┌─ EXTRACTO DE PÁGINA
Guillermo Cabrera Infante

Cuando la editorial Vuelta que dirigía Octavio Paz publicó la primera edición de Mea Cuba (1993) en México, y organizó su lanzamiento, se produjo una amenaza de bomba que obligó a una revisión policiaca del local en que Enrique Krauze, José de la Colina y Carlos Monsiváis presentarían el libro. Guillermo Cabrera Infante no pudo viajar a México a la presentación de su libro, pero envió un mensaje grabado en un video. La reacción del régimen cubano y de la izquierda mexicana leal a Castro, contra aquel volumen de Guillermo Cabrera Infante, fue una señal inteligible de la peligrosidad que el castrismo concedía al autor de Tres tristes tigres (1967).

Guillermo Cabrera Infante fue, acaso, el escritor cubano más odiado y vilipendiado por la cultura oficial de la isla y sus aliados internacionales en el último medio siglo. Hubo otros escritores denigrados por el castrismo, como Heberto Padilla, Reinaldo Arenas, Jesús Díaz, Raúl Rivero, María Elena Cruz Varela o Zoé Valdés, pero ninguno llegó a concentrar tanta antipatía y tanto afán de descalificación. La razón de ese odio, hoy nos parece incontrovertible: la calidad de la literatura de ficción de Cabrera Infante le ofrecía una plataforma privilegiada de cuestionamiento político al régimen de la isla.
└─
┌─ CONJUNTO DE REGISTROS
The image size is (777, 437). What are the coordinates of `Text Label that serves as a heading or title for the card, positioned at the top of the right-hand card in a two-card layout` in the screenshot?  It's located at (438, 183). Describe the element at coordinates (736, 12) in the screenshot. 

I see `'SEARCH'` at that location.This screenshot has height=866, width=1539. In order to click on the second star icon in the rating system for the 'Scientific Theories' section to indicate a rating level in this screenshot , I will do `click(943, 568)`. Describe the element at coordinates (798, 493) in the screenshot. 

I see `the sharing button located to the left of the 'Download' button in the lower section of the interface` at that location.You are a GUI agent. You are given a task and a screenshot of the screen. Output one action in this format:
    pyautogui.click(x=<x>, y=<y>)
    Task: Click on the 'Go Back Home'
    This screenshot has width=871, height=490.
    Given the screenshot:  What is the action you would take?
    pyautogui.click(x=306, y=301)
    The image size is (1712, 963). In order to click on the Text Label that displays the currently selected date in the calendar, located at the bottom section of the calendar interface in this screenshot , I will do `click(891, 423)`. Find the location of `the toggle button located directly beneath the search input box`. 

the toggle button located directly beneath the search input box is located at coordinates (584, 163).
└─
> [TAREAS POR REALIZAR]
a: Según el texto sobre Cabrera Infante, ¿quiénes iban a presentar Mea Cuba en México?
b: Reescribe de forma más breve el párrafo del texto sobre Cabrera Infante que empieza con "Guillermo Cabrera Infante fue, acaso" y conserva sus datos principales.

> [RESPUESTAS POR TAREA]
a: Enrique Krauze, José de la Colina y Carlos Monsiváis.

b: Cabrera Infante fue quizá el escritor cubano más odiado y vilipendiado por la cultura oficial de la isla y sus aliados internacionales en el último medio siglo. El castrismo denigró también a Heberto Padilla, Reinaldo Arenas, Jesús Díaz, Raúl Rivero, María Elena Cruz Varela y Zoé Valdés, pero ninguno concentró tanta antipatía. El motivo de ese odio fue que la calidad de su ficción le daba una plataforma privilegiada para cuestionar políticamente al régimen.